On the surface, The End of Mr. Y is a suspense novel along the lines of, and I hate to say it, The Da Vinci Code. (Although Nicholas Christopher, author of The Bestiary which was also compared to The Da Vinci Code, considers the comparison a benefit, for if it brings new readers who would decry it?) This is only underscored by the marketing tag line If you knew this book was cursed, would you read it? There’s nothing wrong with a page-turning story, but the writing has to be there, too. So I admit another surface element helped convince me to give it a shot–Jonathan Coe’s endorsement that “Not only will you have a great time reading this book, but you will finish it a cleverer person than when you started.”

Thomas’ novel is impressively expansive, touching on thought experiments, literature, quantum physics, relativity theory, science, and even homeopathic medicine–all in an intriguing, accessible, and never preachy narrative that is almost painful to abandon for a cool pillow and closed lids. Literature lovers will be easily engaged from the start by the discovery of a rare, believed to be destroyed text that the protagonist Ariel Manto stumbles upon at an out of the way booksellers.

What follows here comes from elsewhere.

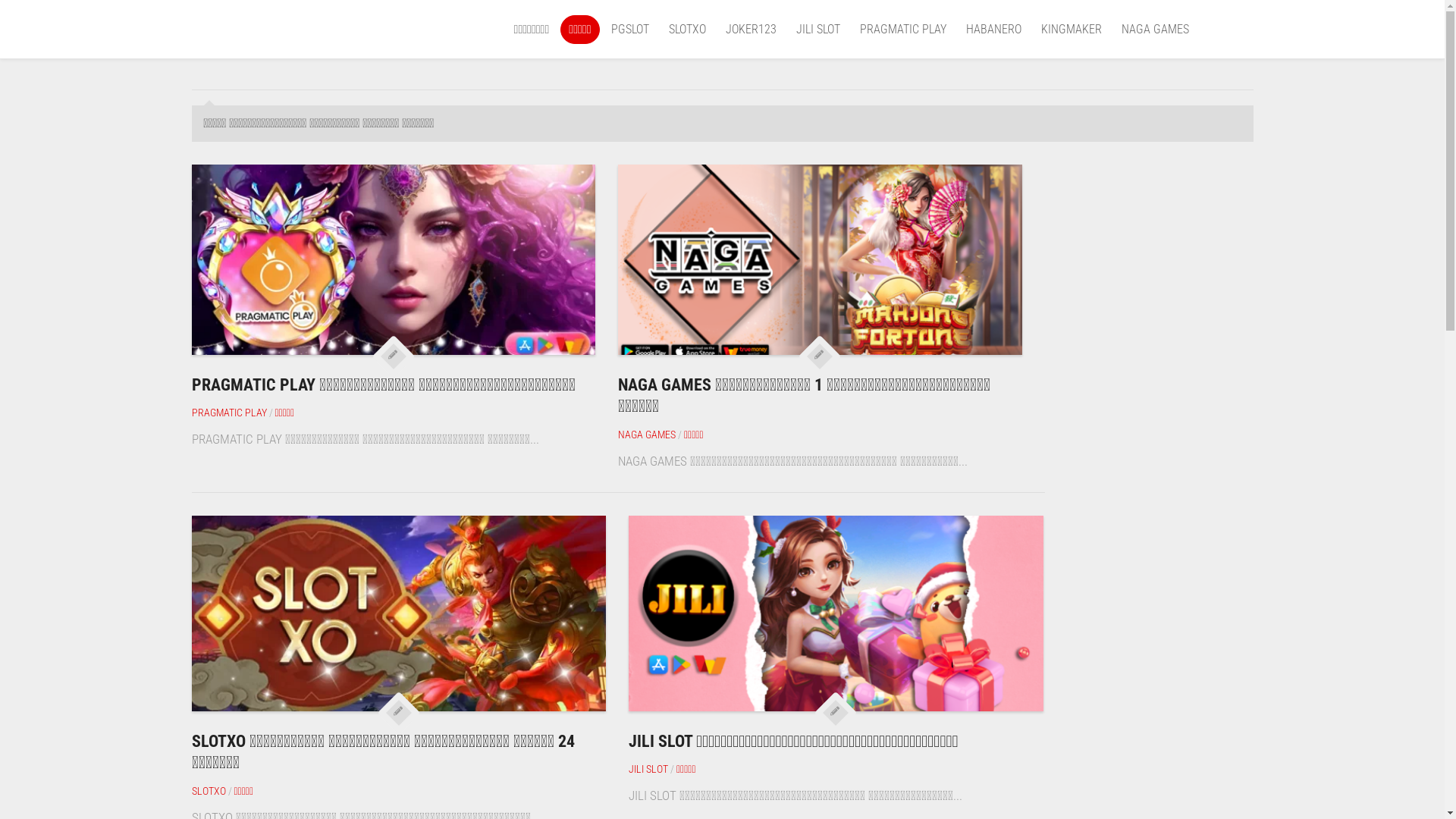 Image resolution: width=1456 pixels, height=819 pixels. I want to click on 'HABANERO', so click(993, 29).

But what happens after this find, and where Manto herself travels through a strange elixir recipe included in its pages, will have others bound to the book’s truly provocative exploration of the power of our thoughts to literally shape and create our world.

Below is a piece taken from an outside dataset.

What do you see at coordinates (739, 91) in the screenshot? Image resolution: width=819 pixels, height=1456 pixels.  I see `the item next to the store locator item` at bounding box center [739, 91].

The End of Mr. Y is utterly entertaining, perception-changing literary brilliance. It’s sad to accept how long it sat unread in my living room, and that no editors accepted my previous suggestions for a review.

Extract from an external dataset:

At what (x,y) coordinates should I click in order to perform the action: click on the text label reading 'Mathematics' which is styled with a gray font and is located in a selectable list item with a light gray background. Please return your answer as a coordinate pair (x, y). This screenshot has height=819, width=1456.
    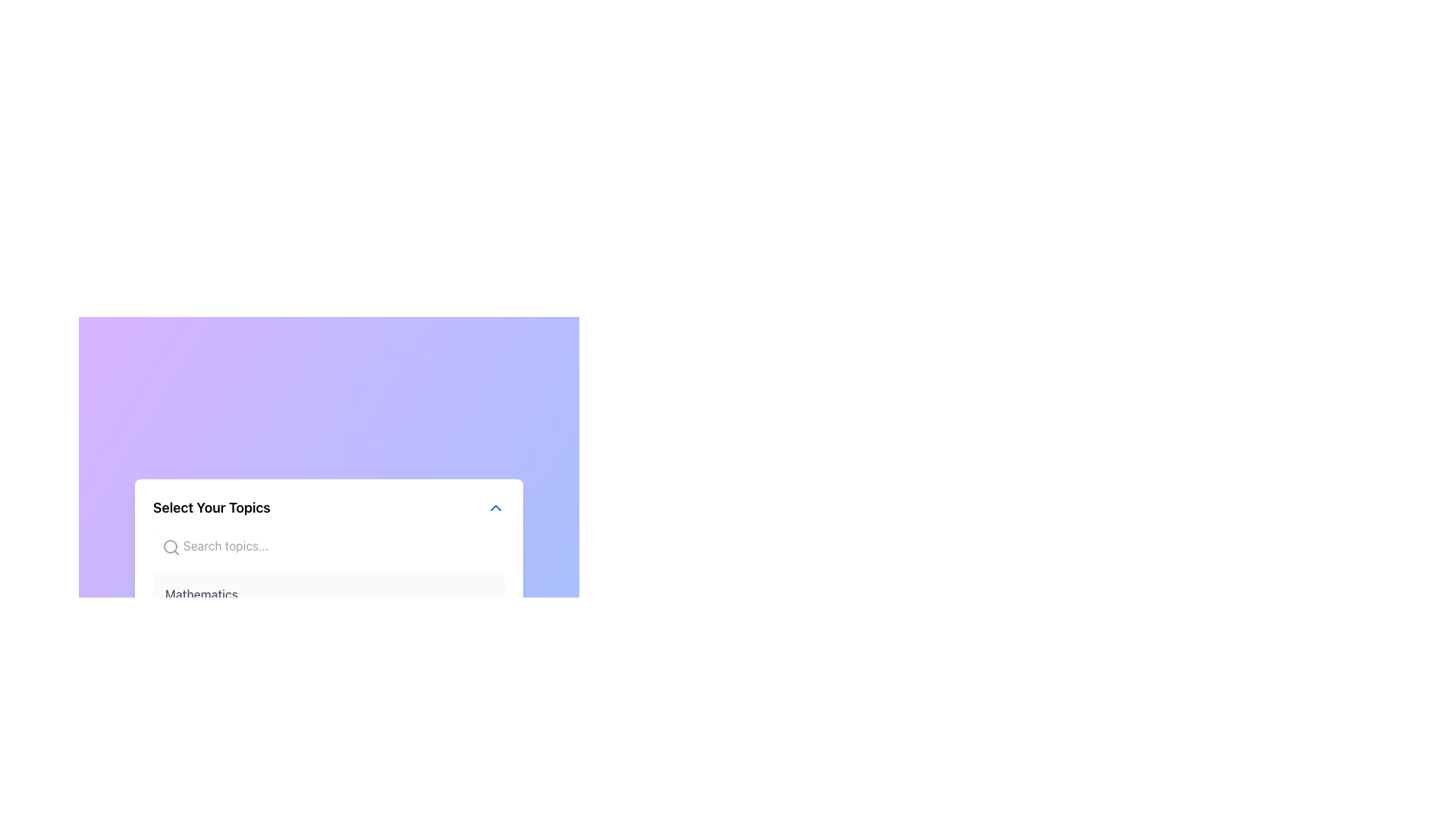
    Looking at the image, I should click on (200, 593).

Here’s a taste, just to get you started:

You now have one choice.

You…I’m hanging out of the window of my office, sneaking a cigarette and trying to read Margins in the dull winter light, when there’s a noise I haven’t heard before. All right, the noise–crash, bang, etc.–I probably have heard before, but it’s coming from underneath me, which isn’t right. There shouldn’t be anything underneath me: I’m on the bottom floor. But the ground shakes, as if something’s trying to push up from below, and I think about other people’s mothers shaking out their duvets or even God shaking out the fabric of space-time; then I think, Fucking hell, it’s an earthquake, and I drop my cigarette and run out of my office at roughly the same time that the alarm starts sounding.

When the alarms sound I don’t always run immediately. Who does?”

The End of Mr. Y by Scarlett Thomas; Harcourt 2006.